How this Sicilian golf clubhouse stayed cool during Italy’s hottest summer

Written by By Laura Reynolds, CNN

Guadagnino Seguino co-owns Villa Dorsoli Golf Club, which is surrounded by peaks of Mount Etna in northern Sicily. Built in 1858, the clubhouse is built into the rock and is both a classic Neoclassical and modernist structure.

There are seven different fountains. There’s something bizarre and cool about that, and that to me is what makes it look so incredible. It was one of the first that people tried to build and they couldn’t build it, because they had to pull a large bridge down. It would have been five hundred meters long and one meter wide. It would have moved mountains. Nowadays it’s floating — as a metaphor for the speed of nature.

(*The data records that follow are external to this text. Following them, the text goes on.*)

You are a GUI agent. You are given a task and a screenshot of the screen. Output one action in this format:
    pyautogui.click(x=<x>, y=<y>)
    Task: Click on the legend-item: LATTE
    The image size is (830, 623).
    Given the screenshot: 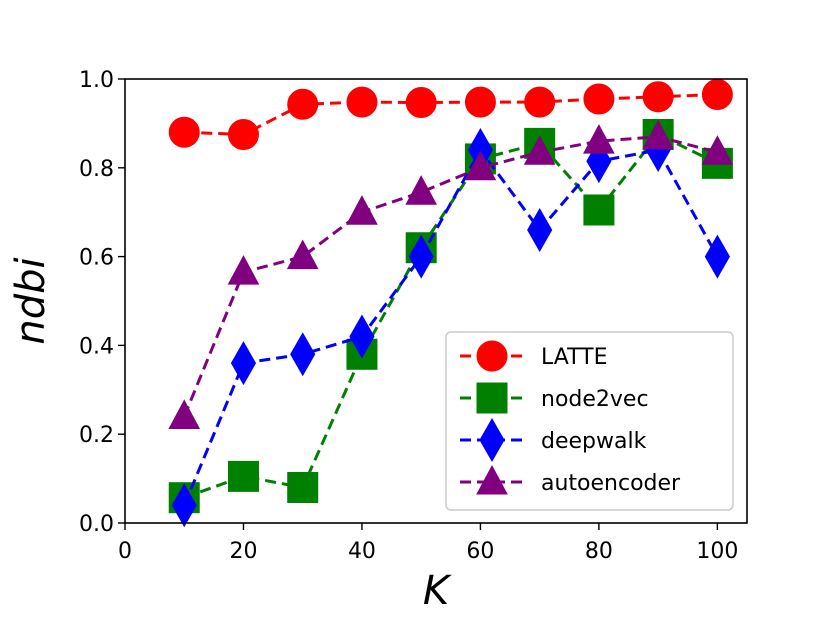 What is the action you would take?
    pyautogui.click(x=534, y=356)
    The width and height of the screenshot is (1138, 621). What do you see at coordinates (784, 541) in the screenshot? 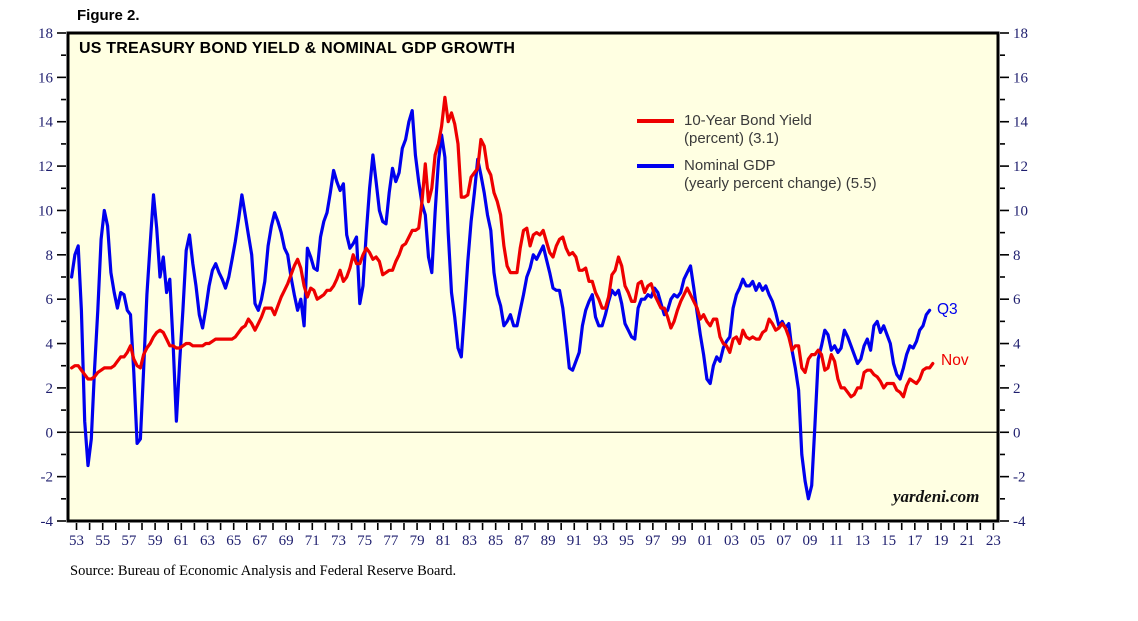
I see `axis-tick-label: 07` at bounding box center [784, 541].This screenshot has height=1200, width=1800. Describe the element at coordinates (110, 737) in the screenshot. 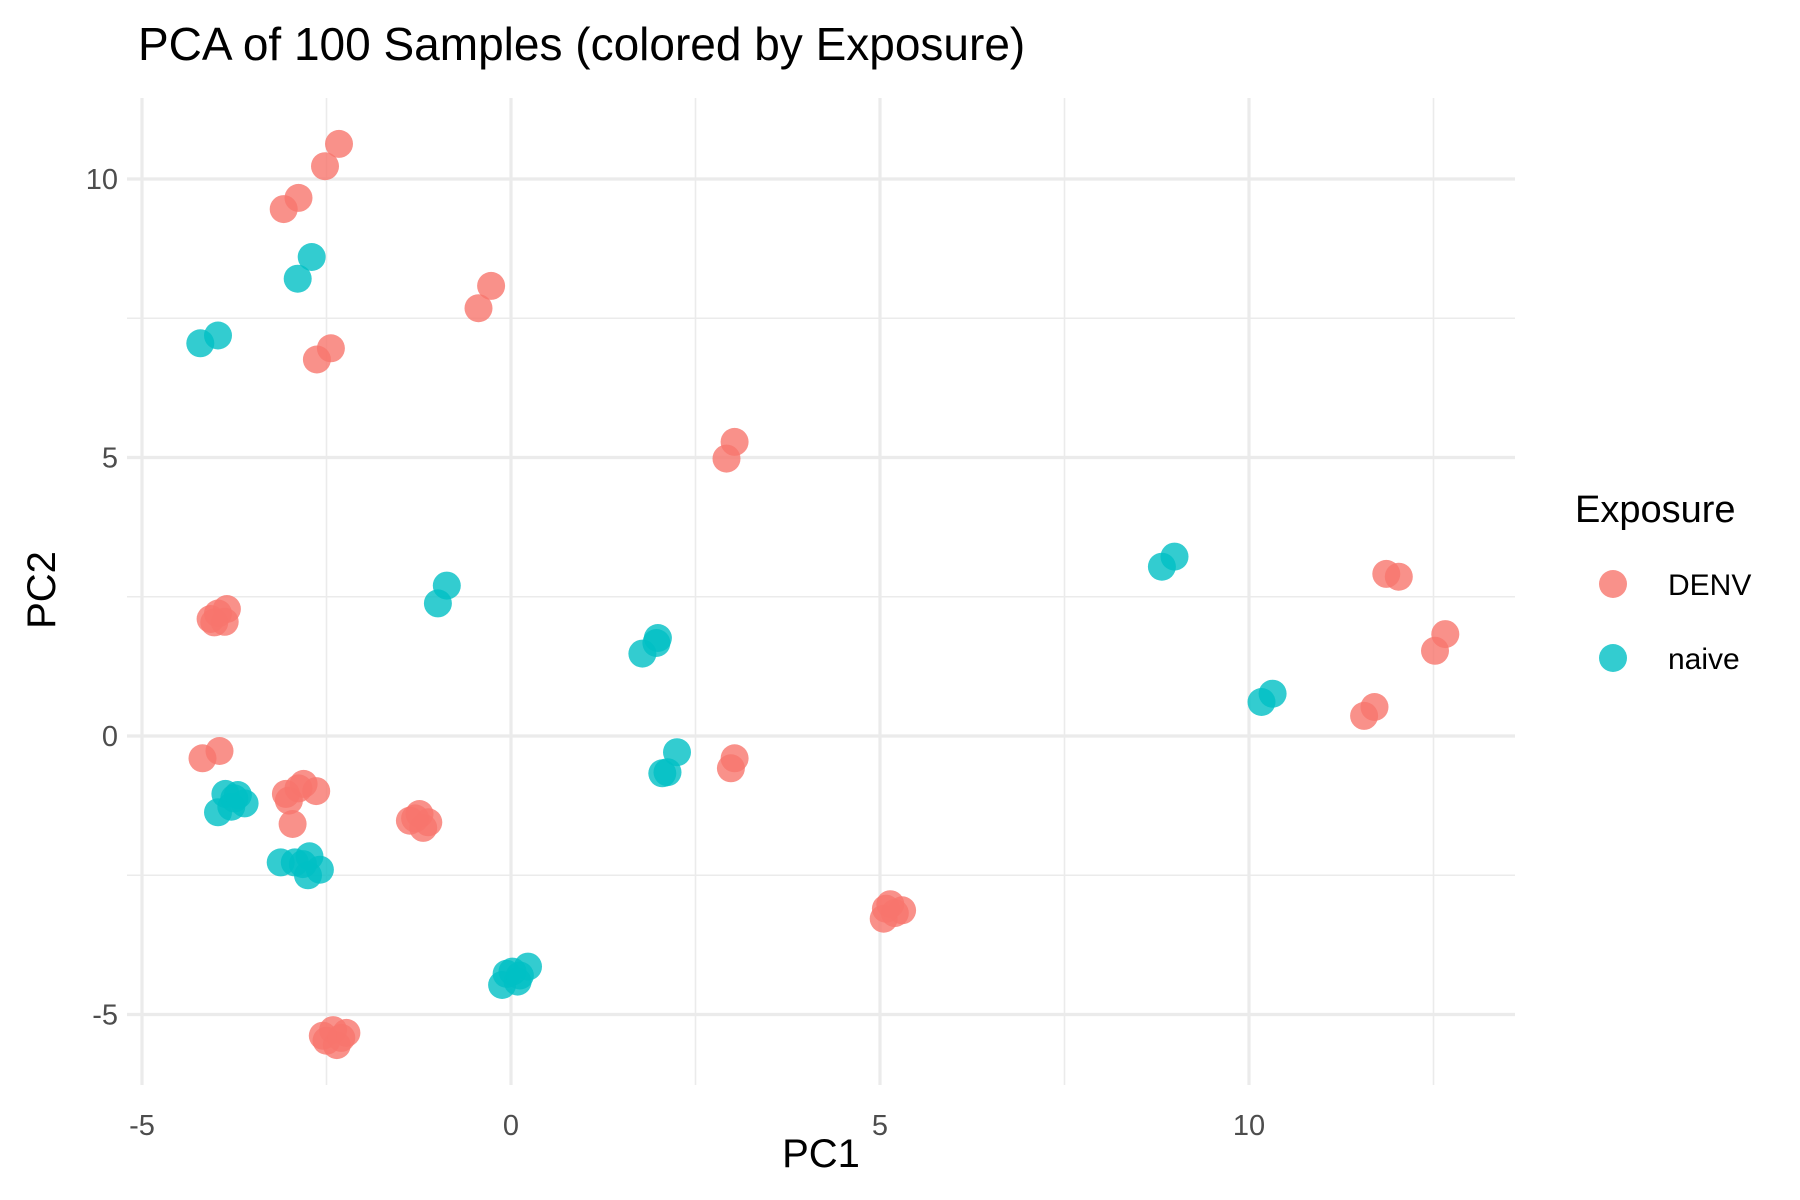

Because you have to have a constant cool and dry breeze because the rock above you isn’t that nice in terms of rainfall. Being on the slopes of Mount Etna is nice because we still have some perfect, sunny days, and it’s much cooler on the bottom of the volcano. There’s just this cool, misty feeling to it.

We have volcanic dirt for the cross and for the plaque inside the building. Usually, when people come to see our clubhouse, they say to me, “Oh, that is so ugly.” They think it looks old and dirty. But on top of the rocks, we have something that you can’t see anywhere else, which is the volcano below. It’s like the volcano is literally gracing us with its presence every day.

We have to keep the outside clean, even during the day, because the volcano comes and how it breathes in a huge cloud — literally a cloud. When the volcano breathes in, it wants to make a vapor mist — it wants to create steam — and the steam is everywhere, as far as the eye can see. So there’s a lot of dust and dirt on the rocks and over the fences and it’s a problem. But we’ve done a project that we’re making a micropayment for them, because people aren’t really helping us.